Word and element location data:
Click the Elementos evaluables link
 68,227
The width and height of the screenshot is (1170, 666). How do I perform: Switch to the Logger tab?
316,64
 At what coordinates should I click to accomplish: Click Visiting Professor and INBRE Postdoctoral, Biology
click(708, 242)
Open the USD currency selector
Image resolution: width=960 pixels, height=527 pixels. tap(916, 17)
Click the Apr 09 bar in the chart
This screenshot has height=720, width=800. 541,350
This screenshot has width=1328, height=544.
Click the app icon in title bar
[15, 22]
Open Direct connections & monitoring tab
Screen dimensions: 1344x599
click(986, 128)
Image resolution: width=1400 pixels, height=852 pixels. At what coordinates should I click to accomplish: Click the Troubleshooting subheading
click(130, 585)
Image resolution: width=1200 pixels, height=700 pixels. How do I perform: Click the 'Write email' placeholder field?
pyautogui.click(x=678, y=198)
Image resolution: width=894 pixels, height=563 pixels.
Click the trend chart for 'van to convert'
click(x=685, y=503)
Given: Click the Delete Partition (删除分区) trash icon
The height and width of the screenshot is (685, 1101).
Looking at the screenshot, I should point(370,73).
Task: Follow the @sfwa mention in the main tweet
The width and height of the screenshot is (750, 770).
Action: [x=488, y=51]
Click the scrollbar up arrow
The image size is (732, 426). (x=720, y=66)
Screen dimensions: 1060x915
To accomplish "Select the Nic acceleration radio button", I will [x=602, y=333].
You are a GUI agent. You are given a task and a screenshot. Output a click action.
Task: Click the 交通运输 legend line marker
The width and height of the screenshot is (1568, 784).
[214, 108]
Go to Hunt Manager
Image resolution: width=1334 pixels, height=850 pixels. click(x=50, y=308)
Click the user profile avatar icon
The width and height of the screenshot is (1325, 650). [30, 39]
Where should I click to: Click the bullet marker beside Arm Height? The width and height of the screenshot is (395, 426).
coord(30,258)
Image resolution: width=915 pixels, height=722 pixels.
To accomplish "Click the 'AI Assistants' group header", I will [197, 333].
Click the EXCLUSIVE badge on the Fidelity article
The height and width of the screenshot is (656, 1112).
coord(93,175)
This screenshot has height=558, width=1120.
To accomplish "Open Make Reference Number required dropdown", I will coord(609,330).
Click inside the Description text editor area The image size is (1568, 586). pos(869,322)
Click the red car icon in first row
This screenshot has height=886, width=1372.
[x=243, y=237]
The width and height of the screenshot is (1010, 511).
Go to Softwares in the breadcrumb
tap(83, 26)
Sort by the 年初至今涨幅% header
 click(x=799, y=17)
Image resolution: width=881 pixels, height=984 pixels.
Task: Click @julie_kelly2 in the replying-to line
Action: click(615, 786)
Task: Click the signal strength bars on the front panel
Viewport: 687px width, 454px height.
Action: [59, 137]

_Directions_: Copy the lines of the records word for word, starting with the line that contains "Where should I" and going on through the line that contains "coord(30,258)".

_Answer for this exercise_:
Where should I click to: Click the bullet marker beside Arm Height? The width and height of the screenshot is (395, 426).
coord(30,258)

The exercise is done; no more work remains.